• **The records**:

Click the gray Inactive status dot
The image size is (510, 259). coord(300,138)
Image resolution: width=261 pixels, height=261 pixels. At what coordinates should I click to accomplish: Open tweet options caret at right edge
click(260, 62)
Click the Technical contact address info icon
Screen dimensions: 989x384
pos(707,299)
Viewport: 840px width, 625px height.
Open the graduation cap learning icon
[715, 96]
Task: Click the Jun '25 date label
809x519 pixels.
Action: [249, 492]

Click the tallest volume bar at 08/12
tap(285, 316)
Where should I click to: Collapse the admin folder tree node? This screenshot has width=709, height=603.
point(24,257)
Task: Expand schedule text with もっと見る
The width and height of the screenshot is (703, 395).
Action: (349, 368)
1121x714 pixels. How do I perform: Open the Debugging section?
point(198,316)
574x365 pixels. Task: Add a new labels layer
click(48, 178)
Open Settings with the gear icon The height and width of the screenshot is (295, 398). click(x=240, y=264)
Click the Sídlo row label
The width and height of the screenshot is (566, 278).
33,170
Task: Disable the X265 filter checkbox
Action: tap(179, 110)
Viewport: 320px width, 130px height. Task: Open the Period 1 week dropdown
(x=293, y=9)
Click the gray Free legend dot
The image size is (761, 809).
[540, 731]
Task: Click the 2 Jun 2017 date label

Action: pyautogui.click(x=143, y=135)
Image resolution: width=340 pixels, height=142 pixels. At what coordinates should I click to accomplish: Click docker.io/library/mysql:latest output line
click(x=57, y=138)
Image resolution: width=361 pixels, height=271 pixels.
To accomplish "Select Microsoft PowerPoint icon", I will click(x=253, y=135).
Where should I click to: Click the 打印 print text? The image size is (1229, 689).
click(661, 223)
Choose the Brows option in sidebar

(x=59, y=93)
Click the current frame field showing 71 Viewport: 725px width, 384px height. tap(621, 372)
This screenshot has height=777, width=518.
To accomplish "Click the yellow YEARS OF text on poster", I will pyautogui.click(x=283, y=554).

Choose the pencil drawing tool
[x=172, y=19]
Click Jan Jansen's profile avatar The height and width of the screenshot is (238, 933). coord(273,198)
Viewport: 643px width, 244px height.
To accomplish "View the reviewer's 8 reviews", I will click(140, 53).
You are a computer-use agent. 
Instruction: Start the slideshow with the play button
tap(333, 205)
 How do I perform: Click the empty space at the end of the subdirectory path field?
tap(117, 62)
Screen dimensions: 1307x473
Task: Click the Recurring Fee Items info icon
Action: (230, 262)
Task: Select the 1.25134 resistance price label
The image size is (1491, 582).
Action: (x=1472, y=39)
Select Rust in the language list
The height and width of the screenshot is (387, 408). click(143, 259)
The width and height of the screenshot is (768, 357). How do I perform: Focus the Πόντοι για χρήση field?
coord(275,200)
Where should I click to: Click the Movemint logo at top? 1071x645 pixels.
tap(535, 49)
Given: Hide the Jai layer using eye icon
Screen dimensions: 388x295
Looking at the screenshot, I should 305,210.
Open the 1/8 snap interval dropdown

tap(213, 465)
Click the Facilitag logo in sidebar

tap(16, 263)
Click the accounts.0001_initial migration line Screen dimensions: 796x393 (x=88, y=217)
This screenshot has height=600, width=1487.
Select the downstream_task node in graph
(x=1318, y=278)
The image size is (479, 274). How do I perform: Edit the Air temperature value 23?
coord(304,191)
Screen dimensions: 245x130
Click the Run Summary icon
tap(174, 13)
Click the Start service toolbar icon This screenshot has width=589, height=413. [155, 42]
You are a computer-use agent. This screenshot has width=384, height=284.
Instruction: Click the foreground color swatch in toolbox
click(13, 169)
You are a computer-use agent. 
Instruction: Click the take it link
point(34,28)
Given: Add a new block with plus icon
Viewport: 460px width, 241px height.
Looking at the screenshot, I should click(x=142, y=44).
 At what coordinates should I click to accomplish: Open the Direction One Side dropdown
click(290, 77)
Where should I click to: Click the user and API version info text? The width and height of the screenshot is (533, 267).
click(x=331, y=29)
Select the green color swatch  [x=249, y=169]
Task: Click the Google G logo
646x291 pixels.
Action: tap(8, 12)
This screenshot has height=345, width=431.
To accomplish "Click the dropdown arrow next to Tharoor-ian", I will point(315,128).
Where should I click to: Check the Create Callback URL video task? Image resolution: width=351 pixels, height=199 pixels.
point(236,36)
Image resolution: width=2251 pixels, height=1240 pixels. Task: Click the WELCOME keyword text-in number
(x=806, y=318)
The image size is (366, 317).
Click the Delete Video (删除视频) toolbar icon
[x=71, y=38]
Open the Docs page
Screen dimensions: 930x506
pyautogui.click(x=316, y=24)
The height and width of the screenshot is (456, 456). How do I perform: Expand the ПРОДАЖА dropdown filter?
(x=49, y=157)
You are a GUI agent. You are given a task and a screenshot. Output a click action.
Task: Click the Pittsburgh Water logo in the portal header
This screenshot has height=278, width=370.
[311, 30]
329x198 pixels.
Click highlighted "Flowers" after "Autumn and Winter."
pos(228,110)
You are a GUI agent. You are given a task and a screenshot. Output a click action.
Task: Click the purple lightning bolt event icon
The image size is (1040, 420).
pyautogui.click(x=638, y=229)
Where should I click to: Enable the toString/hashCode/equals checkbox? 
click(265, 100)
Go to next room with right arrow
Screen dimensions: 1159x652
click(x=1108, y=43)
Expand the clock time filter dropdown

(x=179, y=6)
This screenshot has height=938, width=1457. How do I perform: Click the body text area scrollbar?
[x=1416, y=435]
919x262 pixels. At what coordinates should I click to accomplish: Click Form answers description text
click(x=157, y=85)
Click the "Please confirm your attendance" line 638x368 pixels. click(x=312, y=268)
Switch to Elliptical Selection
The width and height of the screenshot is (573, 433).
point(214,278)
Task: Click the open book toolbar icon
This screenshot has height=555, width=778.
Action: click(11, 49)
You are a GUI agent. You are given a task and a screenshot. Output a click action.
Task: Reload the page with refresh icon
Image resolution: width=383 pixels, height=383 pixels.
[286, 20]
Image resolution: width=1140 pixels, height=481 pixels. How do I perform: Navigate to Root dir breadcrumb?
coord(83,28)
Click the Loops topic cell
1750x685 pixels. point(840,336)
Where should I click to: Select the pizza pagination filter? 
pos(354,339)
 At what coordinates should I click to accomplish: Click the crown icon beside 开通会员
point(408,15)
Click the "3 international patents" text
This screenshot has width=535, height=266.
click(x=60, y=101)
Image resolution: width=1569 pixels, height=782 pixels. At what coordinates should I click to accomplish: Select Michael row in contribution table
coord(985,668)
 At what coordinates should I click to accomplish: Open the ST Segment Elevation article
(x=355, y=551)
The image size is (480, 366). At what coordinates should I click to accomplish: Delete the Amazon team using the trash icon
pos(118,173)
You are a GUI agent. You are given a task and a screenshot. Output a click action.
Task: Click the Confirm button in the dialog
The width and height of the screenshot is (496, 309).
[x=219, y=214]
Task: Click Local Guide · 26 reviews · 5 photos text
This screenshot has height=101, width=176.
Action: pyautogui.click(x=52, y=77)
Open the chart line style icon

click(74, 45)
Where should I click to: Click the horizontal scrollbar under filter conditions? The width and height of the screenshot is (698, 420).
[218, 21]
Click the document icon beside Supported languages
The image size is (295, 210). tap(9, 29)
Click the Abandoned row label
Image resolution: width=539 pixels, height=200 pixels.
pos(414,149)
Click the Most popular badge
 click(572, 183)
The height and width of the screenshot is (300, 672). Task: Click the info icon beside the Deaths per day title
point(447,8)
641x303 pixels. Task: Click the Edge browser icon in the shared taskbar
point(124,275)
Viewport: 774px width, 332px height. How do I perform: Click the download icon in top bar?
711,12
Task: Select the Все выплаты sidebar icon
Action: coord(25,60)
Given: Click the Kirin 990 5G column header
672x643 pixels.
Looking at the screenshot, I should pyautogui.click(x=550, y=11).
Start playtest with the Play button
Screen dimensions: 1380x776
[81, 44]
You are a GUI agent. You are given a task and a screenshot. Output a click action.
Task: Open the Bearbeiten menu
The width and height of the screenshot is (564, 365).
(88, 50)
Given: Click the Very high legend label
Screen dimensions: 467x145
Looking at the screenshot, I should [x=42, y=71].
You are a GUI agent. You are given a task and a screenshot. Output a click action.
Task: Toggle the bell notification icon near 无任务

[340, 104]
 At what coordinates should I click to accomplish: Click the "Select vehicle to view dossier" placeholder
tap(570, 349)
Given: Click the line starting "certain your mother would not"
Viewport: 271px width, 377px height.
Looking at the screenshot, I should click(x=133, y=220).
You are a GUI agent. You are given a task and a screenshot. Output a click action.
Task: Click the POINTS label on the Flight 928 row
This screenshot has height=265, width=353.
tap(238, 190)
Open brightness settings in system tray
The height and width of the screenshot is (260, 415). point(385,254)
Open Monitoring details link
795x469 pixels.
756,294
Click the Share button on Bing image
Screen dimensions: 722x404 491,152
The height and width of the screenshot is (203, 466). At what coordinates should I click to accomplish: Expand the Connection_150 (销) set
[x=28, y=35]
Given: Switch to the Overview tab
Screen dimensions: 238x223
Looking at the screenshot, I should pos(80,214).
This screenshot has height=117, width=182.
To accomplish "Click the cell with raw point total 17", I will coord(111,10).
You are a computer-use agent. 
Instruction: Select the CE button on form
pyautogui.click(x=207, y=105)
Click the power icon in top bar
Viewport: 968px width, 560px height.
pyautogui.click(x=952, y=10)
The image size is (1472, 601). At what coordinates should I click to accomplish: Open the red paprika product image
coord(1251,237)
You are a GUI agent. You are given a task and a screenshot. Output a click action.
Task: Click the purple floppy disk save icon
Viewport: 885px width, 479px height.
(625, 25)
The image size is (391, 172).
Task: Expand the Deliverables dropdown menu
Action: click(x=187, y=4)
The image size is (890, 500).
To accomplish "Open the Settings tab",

• **What the exercise asks**:
Please restate only the opening stretch of the records above: every line from the first through the one containing "Click the Sídlo row label", exactly as written.

• **Final answer**:
Click the gray Inactive status dot
The image size is (510, 259). coord(300,138)
Image resolution: width=261 pixels, height=261 pixels. At what coordinates should I click to accomplish: Open tweet options caret at right edge
click(260, 62)
Click the Technical contact address info icon
Screen dimensions: 989x384
pos(707,299)
Viewport: 840px width, 625px height.
Open the graduation cap learning icon
[715, 96]
Task: Click the Jun '25 date label
809x519 pixels.
Action: [249, 492]

Click the tallest volume bar at 08/12
tap(285, 316)
Where should I click to: Collapse the admin folder tree node? This screenshot has width=709, height=603.
point(24,257)
Task: Expand schedule text with もっと見る
The width and height of the screenshot is (703, 395).
Action: (349, 368)
1121x714 pixels. How do I perform: Open the Debugging section?
point(198,316)
574x365 pixels. Task: Add a new labels layer
click(48, 178)
Open Settings with the gear icon The height and width of the screenshot is (295, 398). click(x=240, y=264)
Click the Sídlo row label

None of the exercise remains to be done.